Known locally as the Submarine Pens, the concrete Ministry of Home Security Target was covered with earth after the war and is still visible off the Fritham – Frogham cycle path. ///beard.alike.toads

The explosives tested on the range included the largest bomb ever dropped by British forces, during World War Two.  

The Grand Slam was a 22,000-lb high explosive deep-penetration bomb designed by Barnes Wallis. It was dropped from a modified Avro Lancaster on 13 March 1945 on to the bombing range. The crater is about 200m from the Submarine Pens target at ///hangs.overpower.wrenching

Sub Pens
The Submarine Pens © Mike Searle

Along Hampton Ridge between Fordingbridge and Fritham there is a large concrete arrow used to guide aircraft in dropping their bombs. The Illuminated direction arrow pointed towards an illuminated target in the valley beyond.

The arrow is also close to the Fritham – Frogham cycle path, about 1.2km from the Abbots Well car park at Frogham ///establish.think.officer.  If you want a longer walk, it’s 4.5km along the cycle path from Fritham car park ///slipping.ducks.permanent

D-Day marshalling

The forest’s remote location and thick forest cover also made it ideal for assembling troops in marshalling camps.

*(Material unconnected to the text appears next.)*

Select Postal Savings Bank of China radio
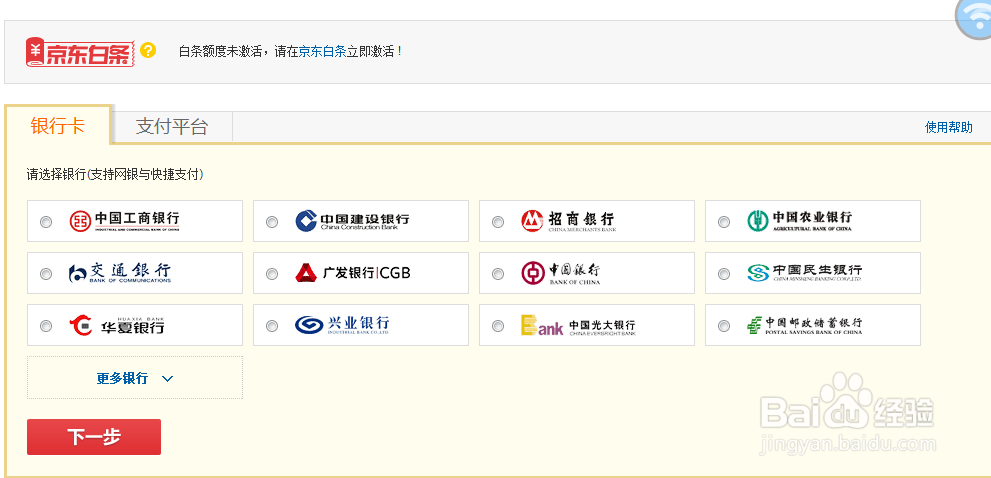This screenshot has width=991, height=478. 724,326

Thousands of troops were camped in the forest before embarking from the Solent coast – through Lepe, Stone Point and Lymington.

The hotel at Balmer Lawn in Brockenhurst was the headquarters of Marshalling Area B. Marshalling Area B contained troops of the British 50th Infantry Division, who would land on Gold Beach on D-Day. The area around the hotel can be explored on this walk from Brockenhurst.

In 2015 a collection of military documents was found under the hotel’s floorboards, giving an insight into the building’s role in the crucial months before the invasion.

The Allied troops came from a variety of nations and the Canadian troops are commemorated at the Canadian Memorial at Bolderwood.

A Canadian flag still flies at the simple monument at the location where soldiers gathered for church services when they were stationed in the forest, ahead of their departure for Juno Beach.

At Lepe beach it is still possible to see some of the hard standing as well as iron bollards installed to launch the Mulberry Harbours – huge concrete structures used to build harbours to keep the Allied forces supplied as they liberated mainland Europe over the course of the following year.

However high tides and storms earlier this year swept away part of the beach closest to the D-Day remains and the beach is currently closed for safety reasons.